Terry Reintke, tête de liste des Verts aux élections européennes de 2024, réagit aux premières projections à Berlin, dimanche 9 juin 2024.

« Les Verts ne sont pas perçus comme le parti qui propose de bonnes réponses et qui prend suffisamment au sérieux les préoccupations des citoyens », a déclaré Özdemir.

Boyd Wagner, analyste des sondages d’L’Observatoire de l’Europe, a déclaré : « Les Verts ont sans doute été le plus grand soutien de l’Ukraine en Allemagne. Cela les rend susceptibles d’être ‘anti-paix’ – ce qui n’est pas typique pour un parti libéral de type vert. »

« Les électeurs sont également mécontents de se concentrer sur ces questions et de ne pas avoir fait assez pour les questions vertes en Allemagne.
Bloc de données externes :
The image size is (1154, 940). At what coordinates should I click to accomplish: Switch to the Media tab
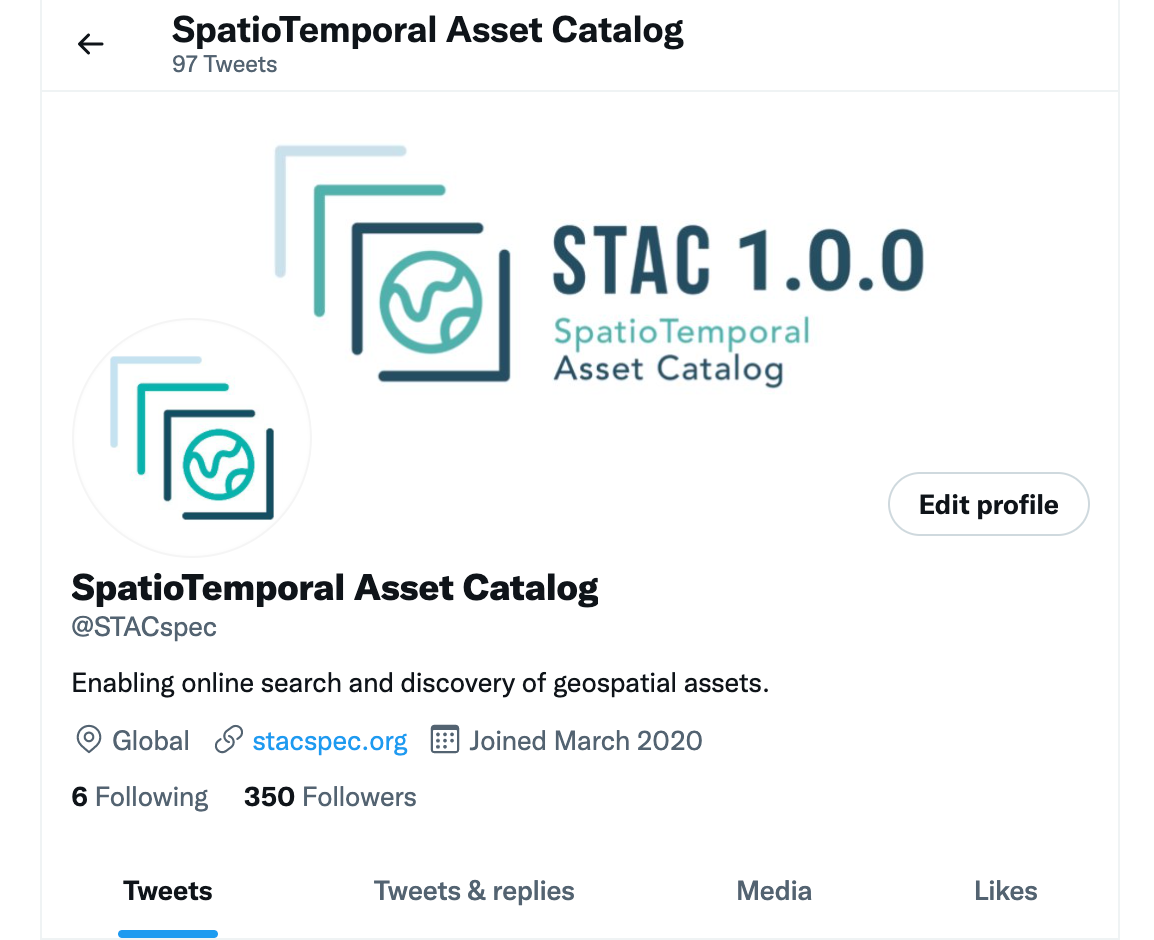[774, 891]
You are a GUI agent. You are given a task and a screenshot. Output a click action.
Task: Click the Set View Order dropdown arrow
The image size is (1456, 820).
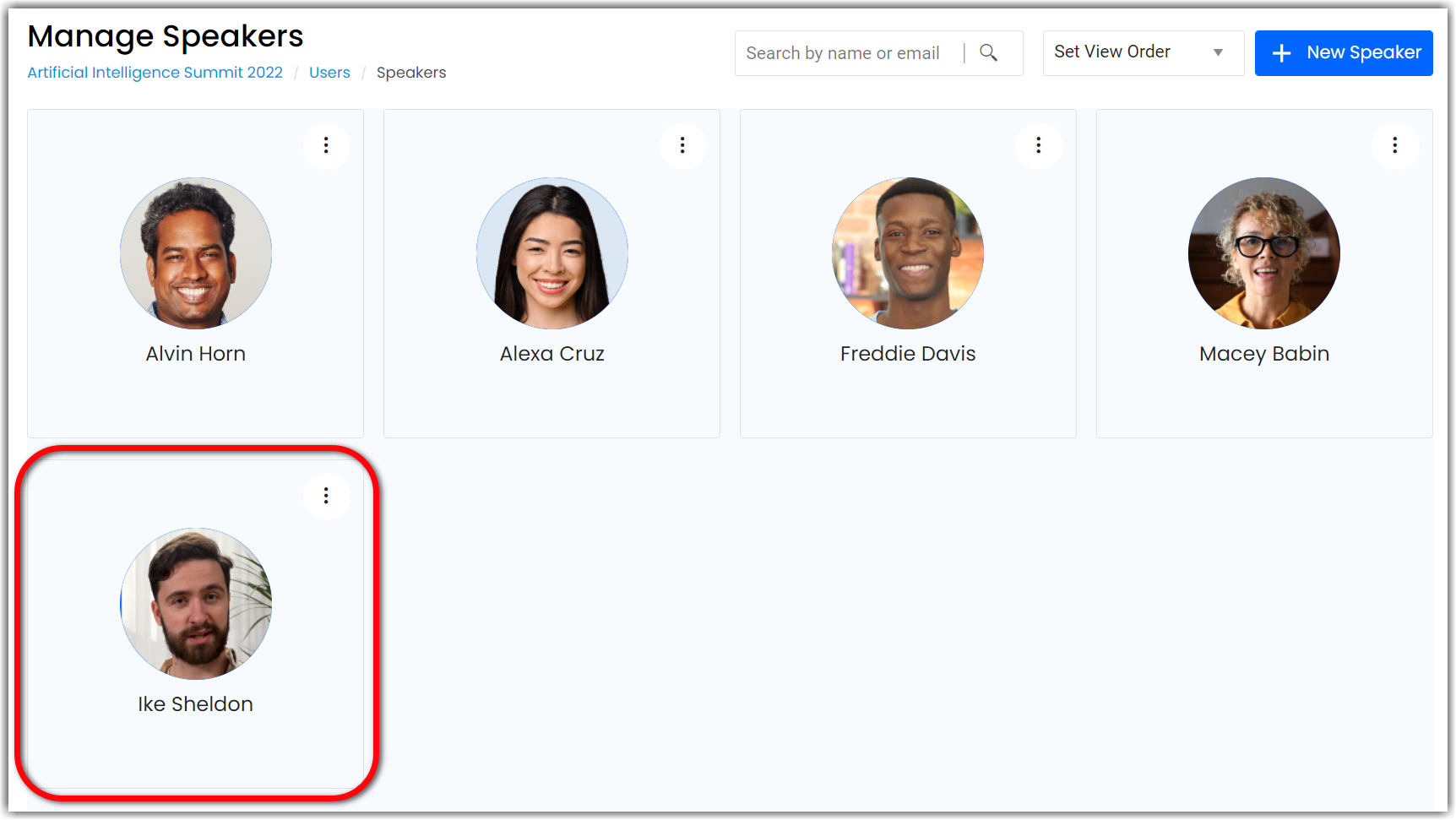(1218, 52)
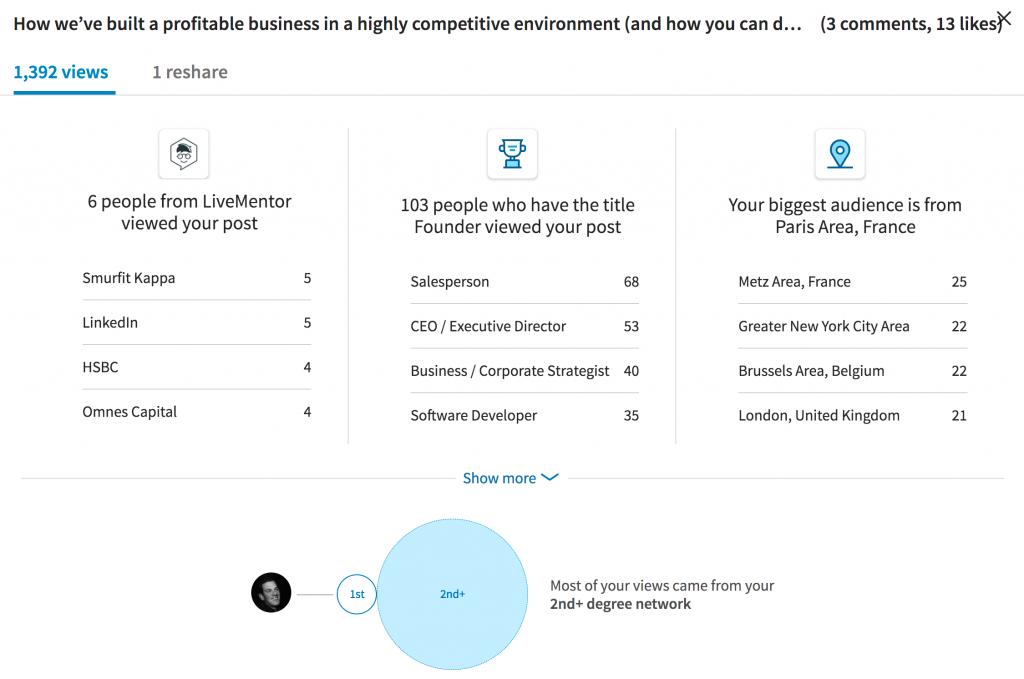
Task: Close the post analytics dialog
Action: click(1004, 18)
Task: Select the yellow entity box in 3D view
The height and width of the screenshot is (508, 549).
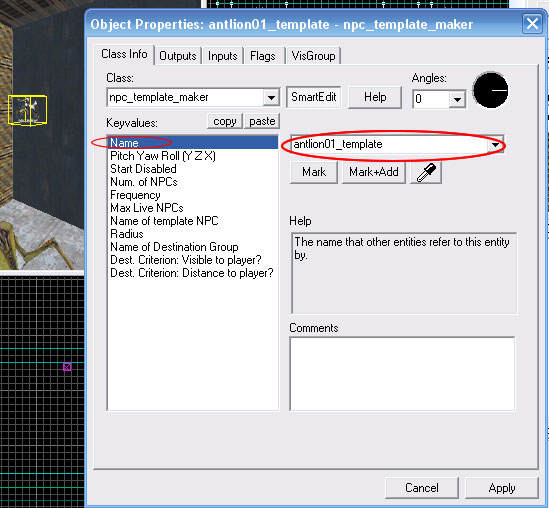Action: pyautogui.click(x=28, y=110)
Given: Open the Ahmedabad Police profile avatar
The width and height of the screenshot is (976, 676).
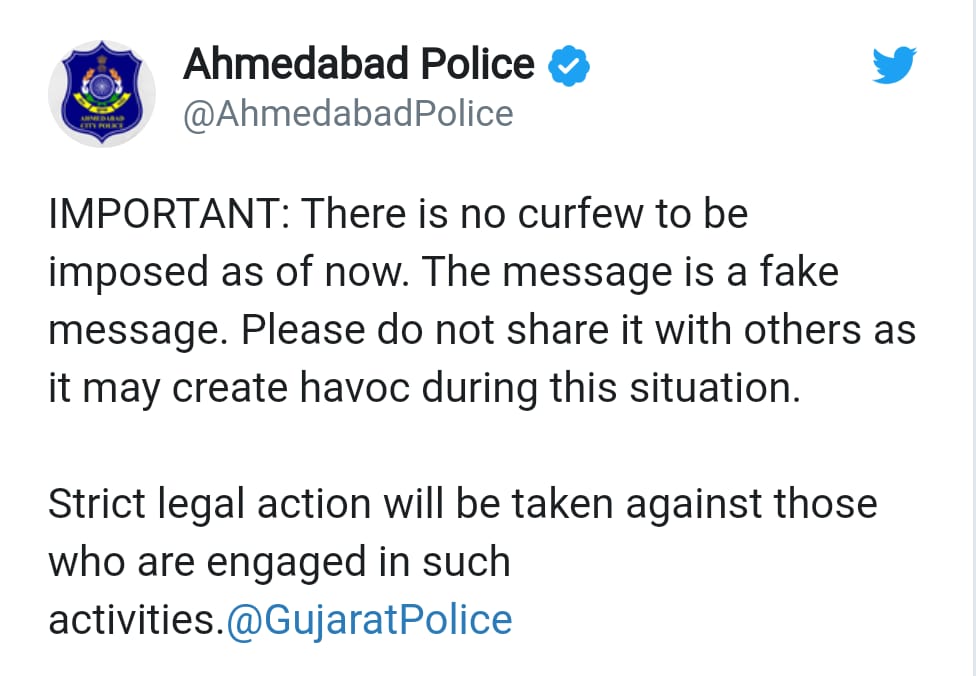Looking at the screenshot, I should pyautogui.click(x=102, y=93).
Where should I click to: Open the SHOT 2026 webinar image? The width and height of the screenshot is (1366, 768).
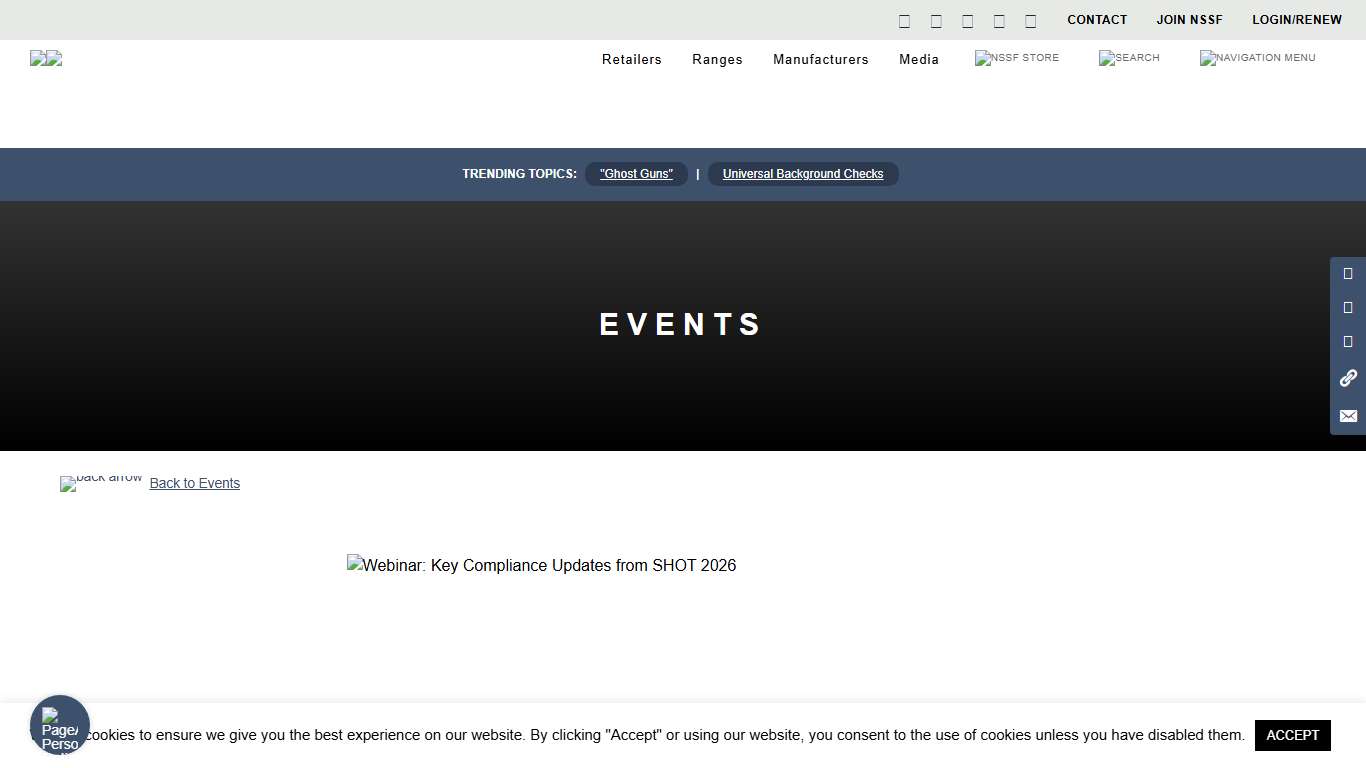coord(541,565)
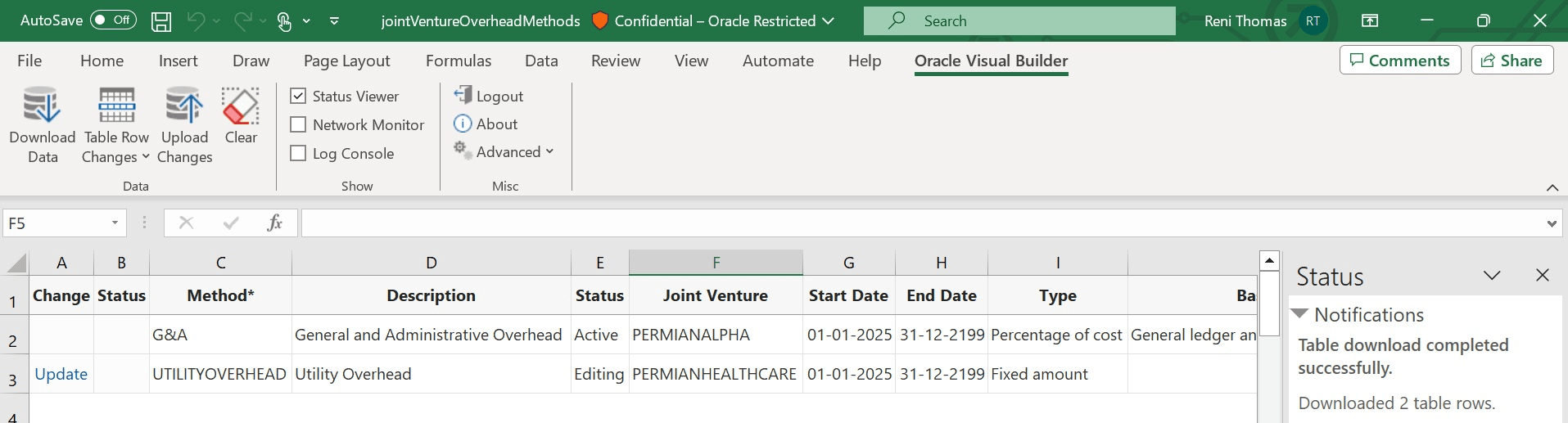Click the insert function fx icon

[x=274, y=223]
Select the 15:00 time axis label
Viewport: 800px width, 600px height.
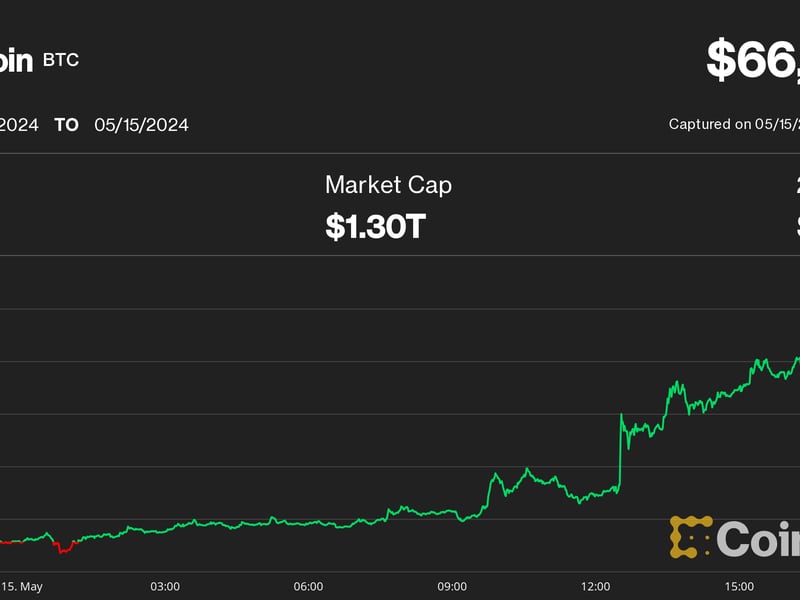point(739,586)
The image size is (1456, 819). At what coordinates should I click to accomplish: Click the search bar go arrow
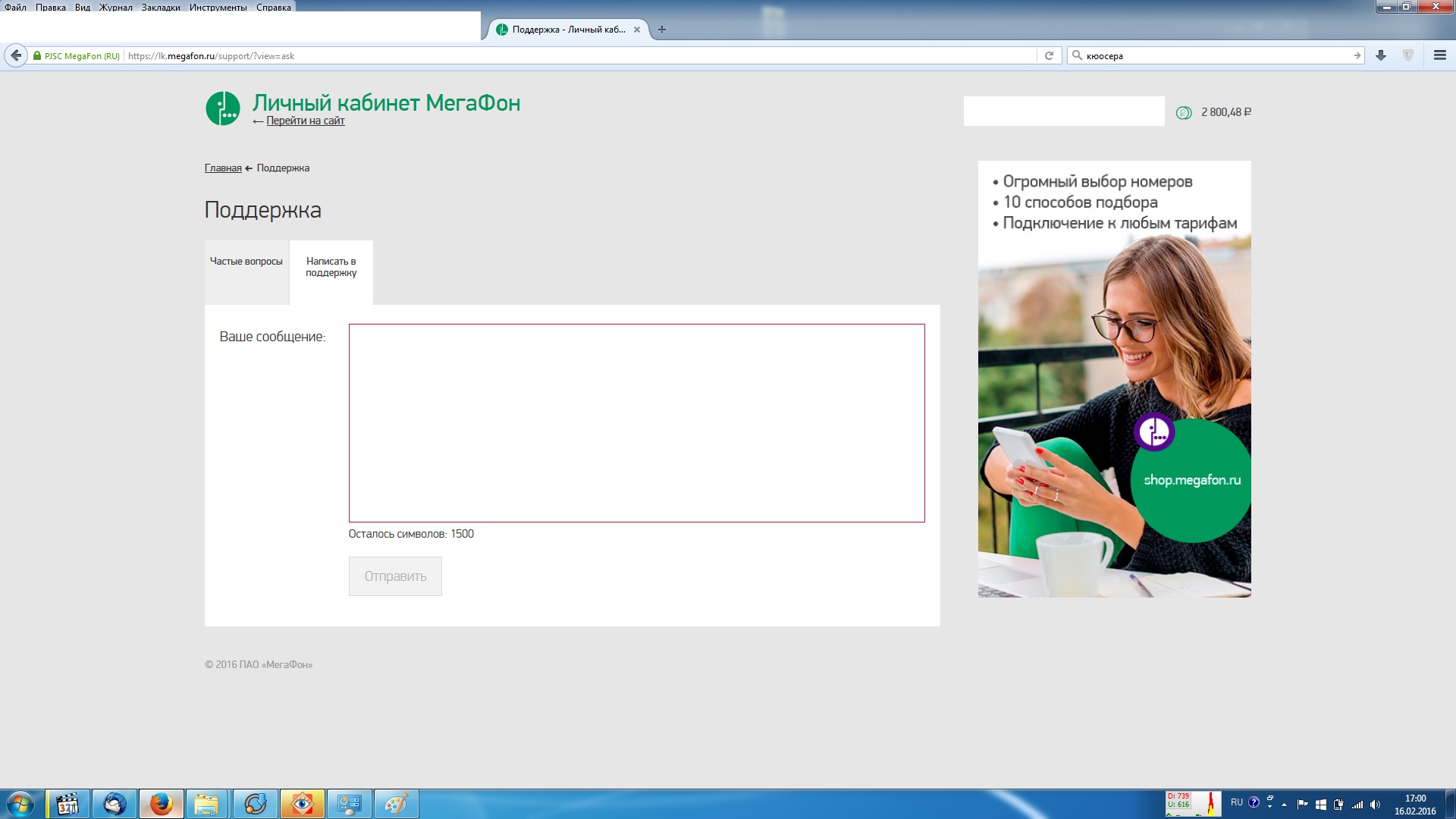click(1357, 55)
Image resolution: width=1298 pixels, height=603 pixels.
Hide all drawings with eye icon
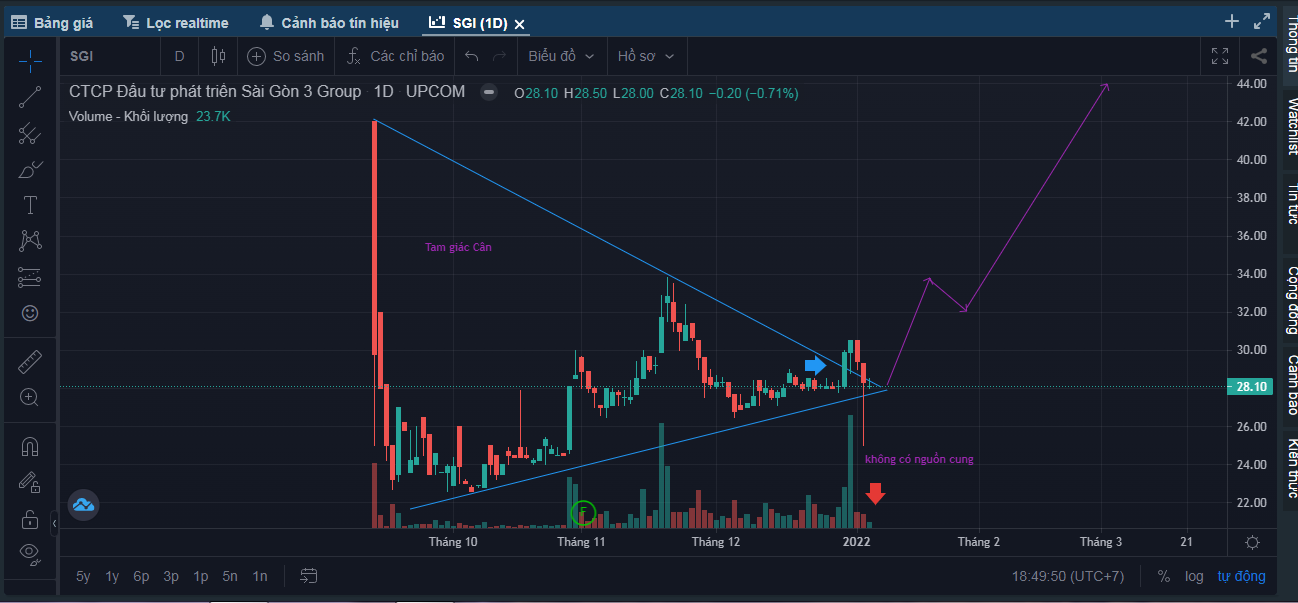point(30,552)
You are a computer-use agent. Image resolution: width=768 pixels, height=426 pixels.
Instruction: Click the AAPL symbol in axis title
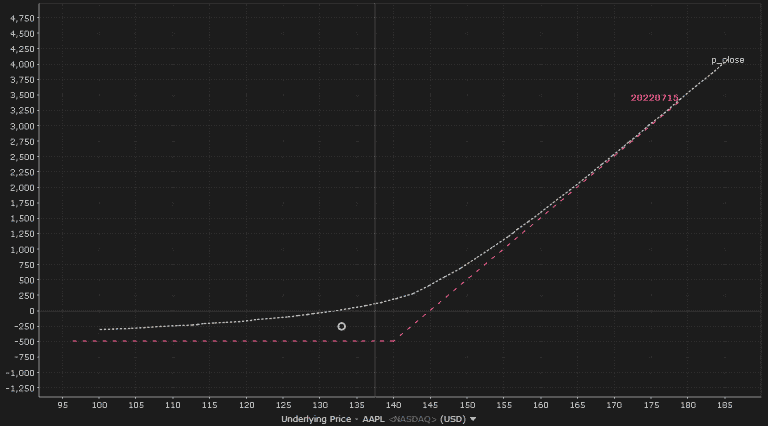pyautogui.click(x=373, y=420)
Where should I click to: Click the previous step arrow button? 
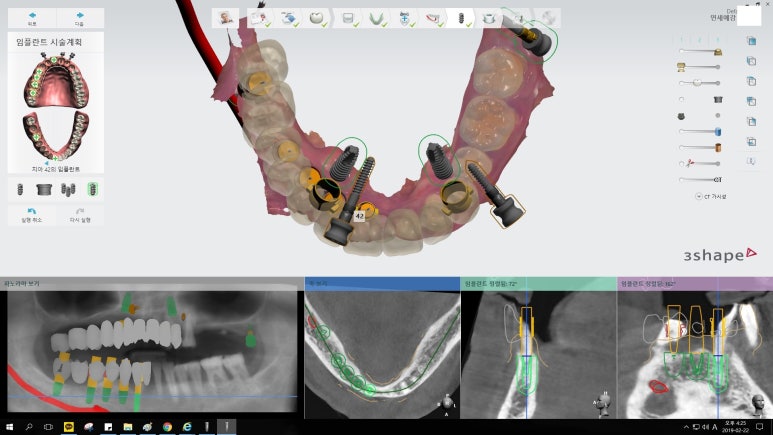(x=28, y=19)
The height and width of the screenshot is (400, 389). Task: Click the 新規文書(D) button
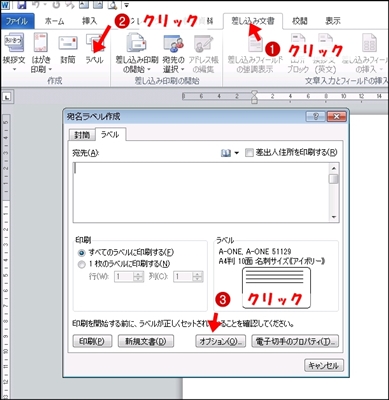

D’autres électeurs de centre-droit considèrent que les questions vertes ne sont pas importantes, ou que les lois vertes votées à Bruxelles ont eu un effet néfaste. sur la croissance économique, voyez les manifestations des agriculteurs », a commenté Wagner.

Le soutien aux partis verts a diminué à Bruxelles, les Verts/Alliance libre européenne (ALE) perdant 20 sièges sur un total de 72.

Le vote des jeunes et l’AfD

C’était la première fois en Allemagne que les électeurs âgés de 17 et 16 ans pouvaient voter.

Une analyse de la télévision publique allemande ZDF suggère que le soutien à la droite est solide parmi les jeunes Allemands, avec environ 17 % des électeurs âgés de 16 à 24 ans votant pour l’AfD de droite radicale, tandis que 17 % supplémentaires soutiennent le conservateur. CDU/CSU.

Alice Weidel, au centre, et Tino Chrupalla, au centre droit, tous deux présidents fédéraux de l'AfD, applaudissent au siège du parti AfD lors des prévisions pour les élections européennes à Berlin.
Alice Weidel, au centre, et Tino Chrupalla, au centre droit, tous deux présidents fédéraux de l’AfD, applaudissent au siège du parti AfD lors des prévisions pour les élections européennes à Berlin.

Cette tendance semble aller à l’encontre des élections précédentes, dans la mesure où les Verts allemands s’appuyaient traditionnellement sur un fort vote des jeunes.

Selon Kilian Hampel, co-auteur de l’étude Youth in Germany, « l’AfD a représenté une opportunité pour les jeunes d’exprimer leur mécontentement à l’égard du gouvernement actuel et de leur situation personnelle ».

Les réseaux sociaux et TikTok – où l’AfD a rassemblé des milliers de followers – ont également joué un rôle. «L’AfD a rapproché les contenus politiques des jeunes via les réseaux sociaux, qui autrement ne se sentent pas en sécurité et ne se sentent pas entendus par les partis traditionnels sur Internet.»

D’autres estiment que l’AfD représente un vote de protestation pour ceux qui ne sont pas satisfaits du gouvernement actuel.

« Il y a un certain nombre de personnes qui votent pour un parti de droite en raison de leurs convictions politiques. Cependant, il y a un autre groupe qui vote par protestation », a déclaré à L’Observatoire de l’Europe Antonios Souris, chercheur politique à l’Université libre de Berlin.

«Quand on regarde la coalition au niveau national, mais aussi les coalitions au niveau infranational, l’AfD est en principe le seul parti qui ne gouverne pas. Donc, si vous voulez punir le gouvernement, beaucoup de gens pourraient penser à voter pour l’AfD pour faire entendre leur voix », a conclu Souris.